B. S. : Certaines scènes sont inventées mais inspirées du caractère réel des personnages, d’autres sont authentiques mais parfois jugées trop incroyables pour être gardées telles quelles. Parfois, l’éditeur nous a demandé d’atténuer des anecdotes pourtant vraies !
Mimi, reconnaissez-vous votre famille et votre Bruxelles dans l’album ?
M. L. : Oui, totalement. J’ai grandi avec ces histoires et je retrouve l’ambiance, les bâtiments, la maison de mes grands-parents. Le parler bruxellois est bien restitué, même s’il a fallu l’adapter pour que ce soit compréhensible par tous.

Extrait de planche de Nini Cordy 1949, par Christophe Alvès et Bernard Swysen © Anspach, 2026
Christophe, après Harry Dickson, Lefranc et maintenant Annie Cordy, vous allez pouvoir demander la nationalité belge.
C. A. : C’est amusant, car lors des festivals, on me demande souvent si je suis belge. Je ne le suis pas, mon nom est portugais, mais je me sens un peu belge par procuration grâce à mes projets et mon goût pour la BD classique.
L’album vise-t-il un public particulier ?

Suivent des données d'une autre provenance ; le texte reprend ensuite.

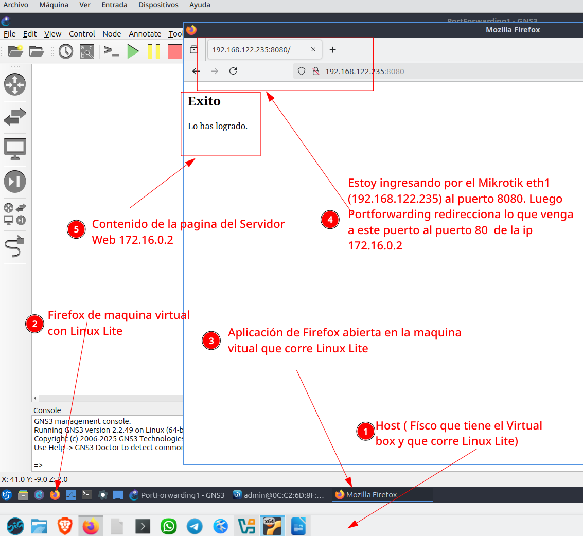The height and width of the screenshot is (536, 583).
Task: Click the GNS3 new project folder icon
Action: 15,51
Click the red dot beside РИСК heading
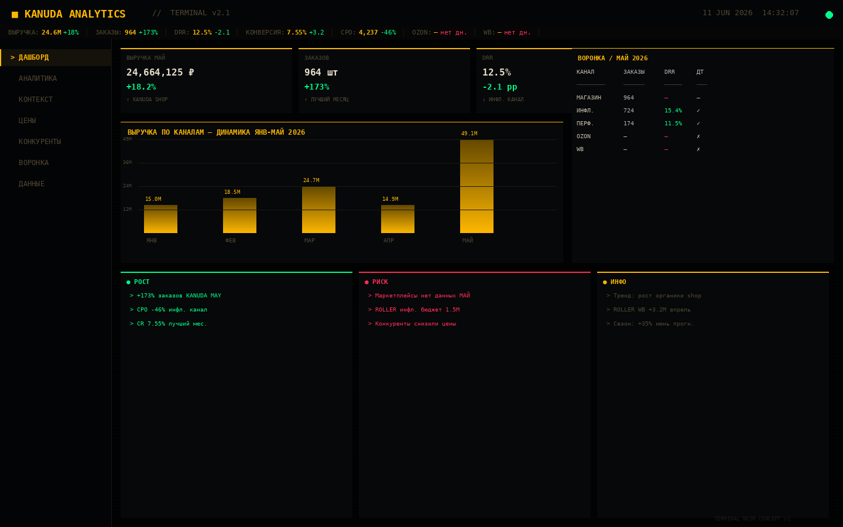The image size is (843, 527). (366, 282)
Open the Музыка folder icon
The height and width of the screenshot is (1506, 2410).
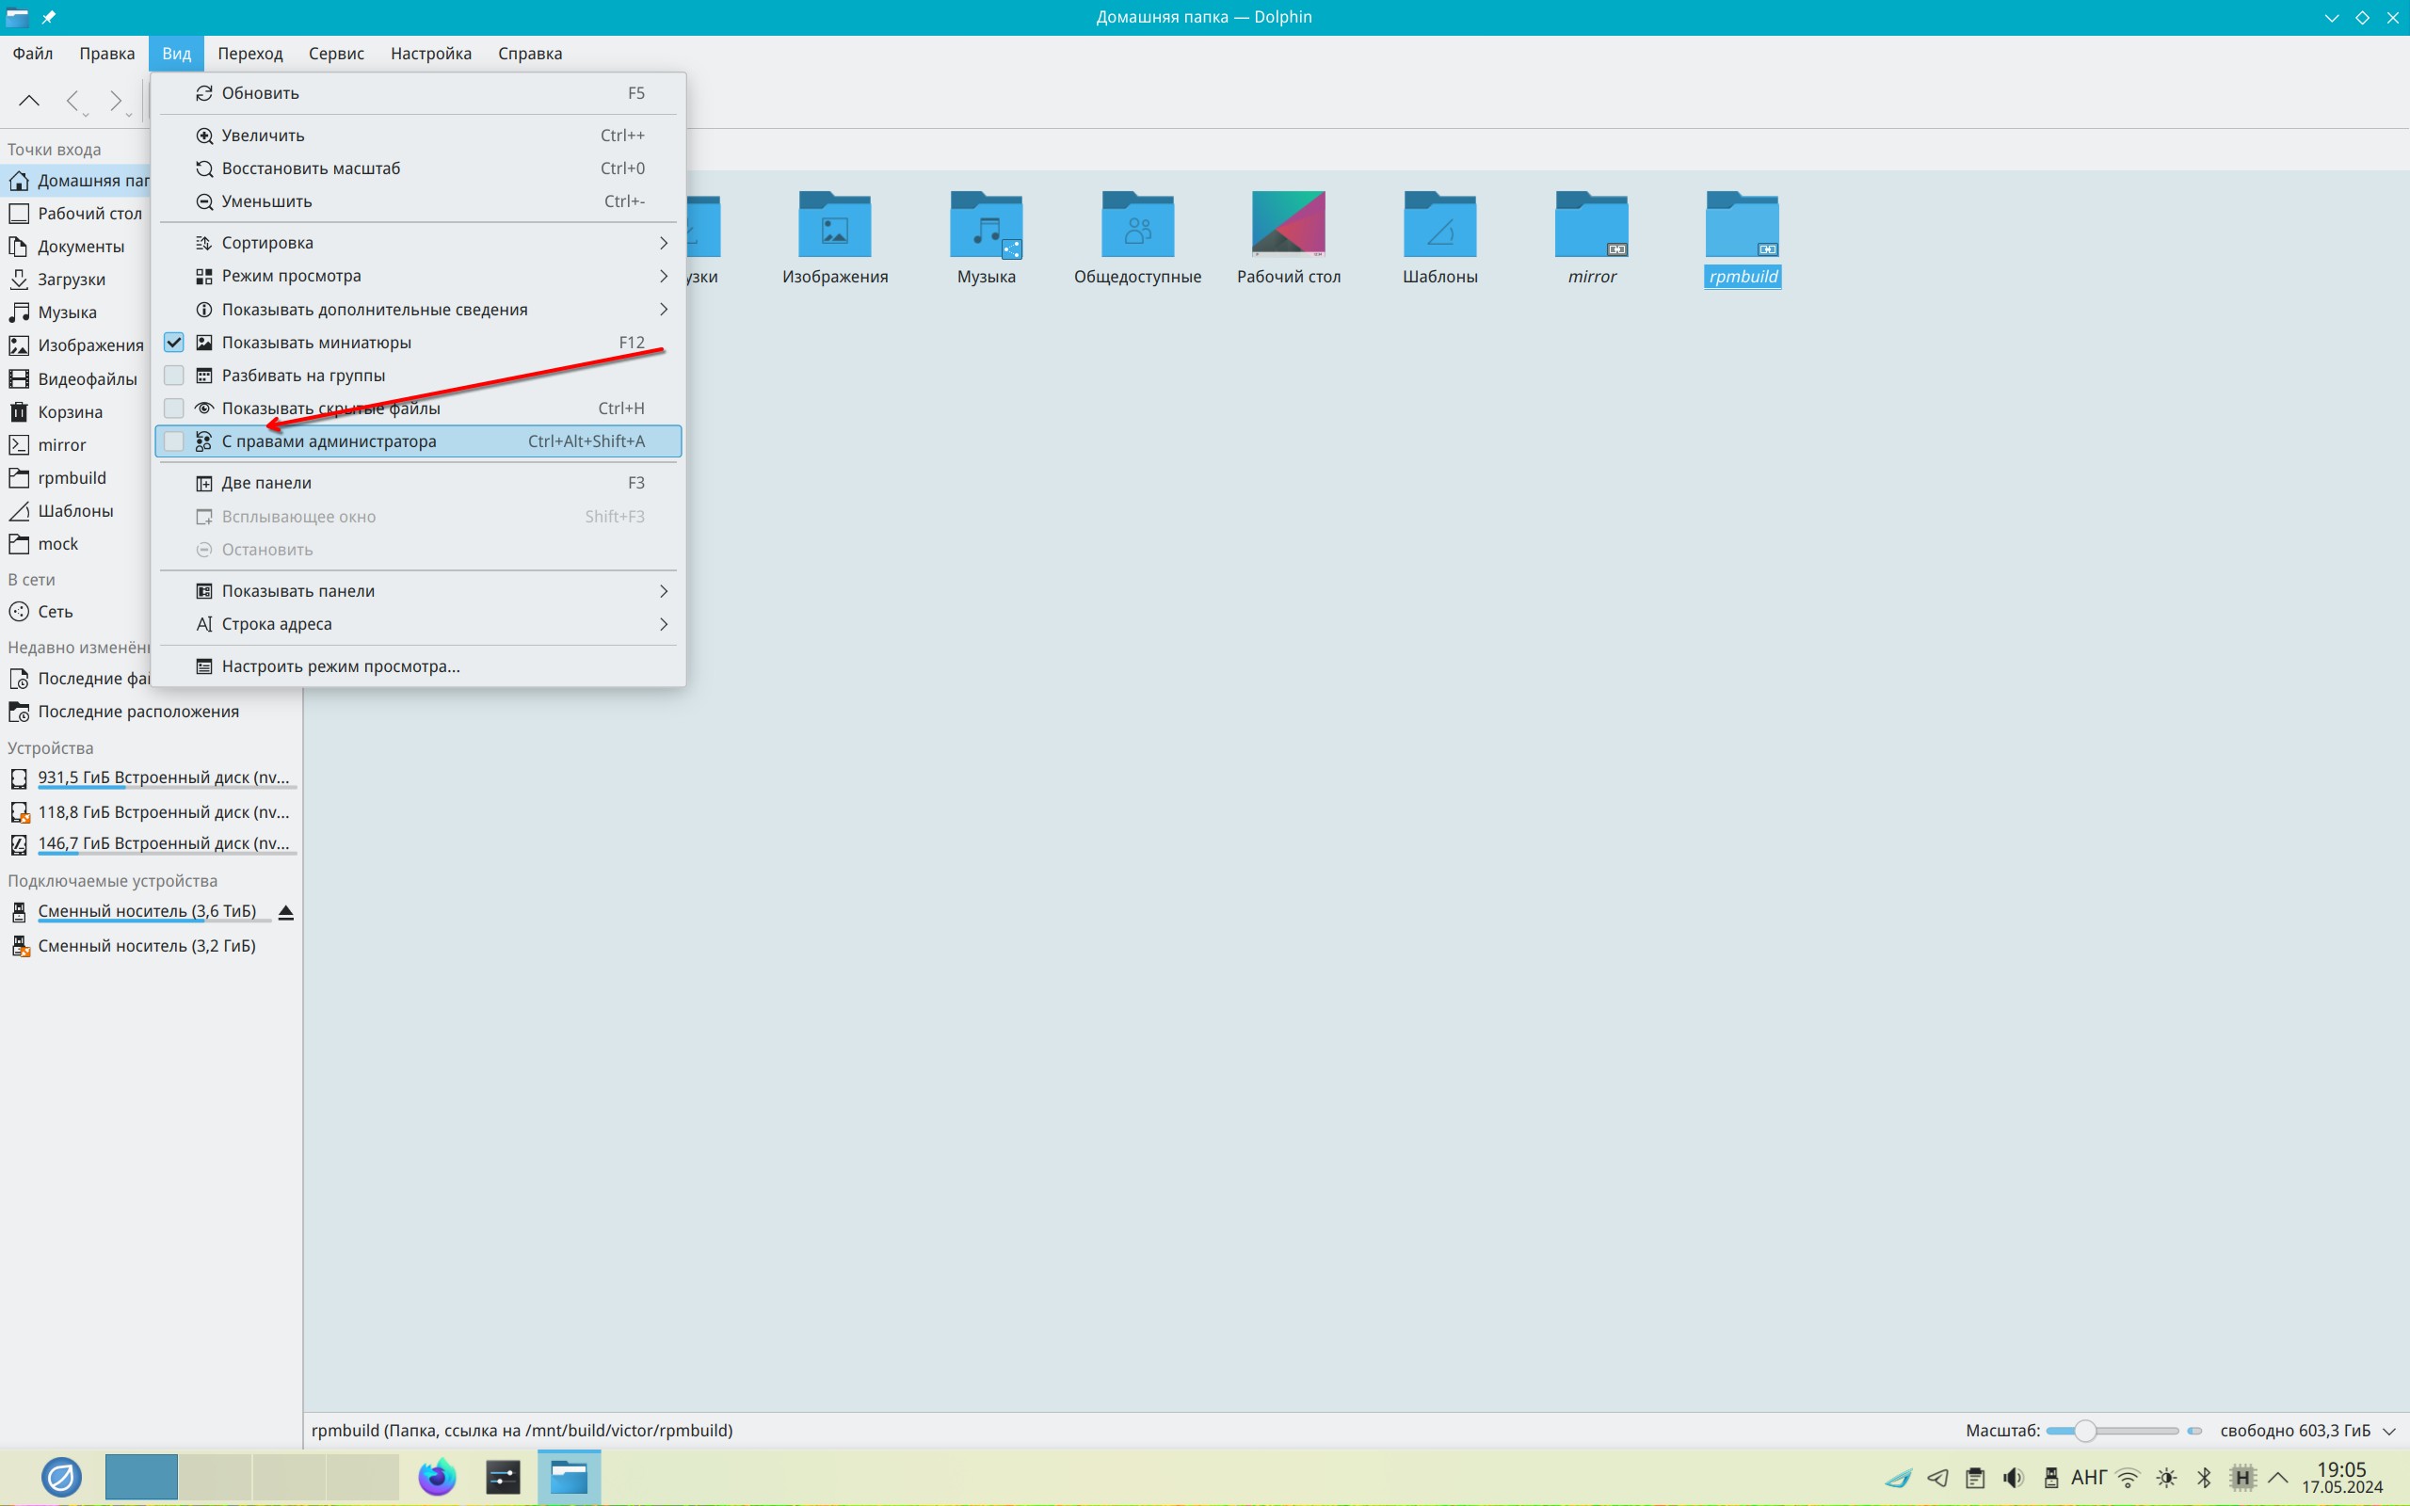986,225
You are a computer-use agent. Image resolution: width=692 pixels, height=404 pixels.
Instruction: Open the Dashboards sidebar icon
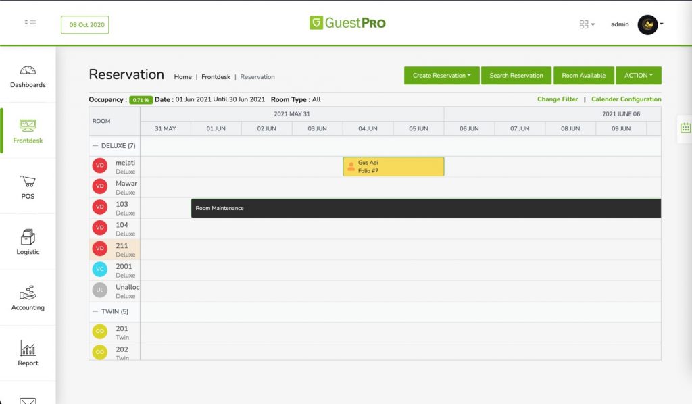tap(28, 71)
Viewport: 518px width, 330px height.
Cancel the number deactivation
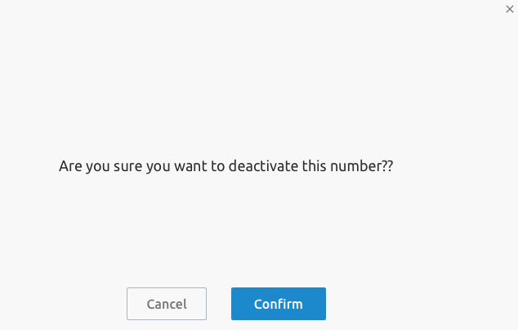coord(167,304)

M. L. : L’objectif est de faire plaisir aux personnes qui ont connu ma tante et de la faire à un nouveau public, notamment les jeunes générations qui ne la connaissent pas forcément. Le personnage de “Nini” créé dans la BD est attachant et peut évoluer dans le temps.
Avez-vous une scène ou une anecdote favorite dans l’album ?
B. S. : J’ai pratiquement tout mis ce que Mimi m’a raconté, sauf une anecdote trop incroyable pour être gardée telle quelle. J’adore les scènes où la maman d’Annie fait preuve de son caractère volcanique, c’est très fidèle à la réalité.
Envisagez-vous une suite à cette aventure ?
B. S. : Oui, si le succès est au rendez-vous, nous aimerions raconter la période parisienne d’Annie Cordy et poursuivre l’aventure. Nous avons déjà des idées pour la suite.

Couverture de Nini Cordy, par Christophe Alvès et Bernard Swysen, aux éditions Anspach le 24 avril 2026
Un mot sur l’ambiance de travail ?
B. S. : Nous sommes très heureux de travailler ensemble, c’est un vrai plaisir.
C. A. : C’est un vrai bonheur de collaborer ainsi, chacun apporte sa pierre à l’édifice.
M. L. : Je suis enthousiaste et honorée de voir l’histoire familiale prendre vie ainsi.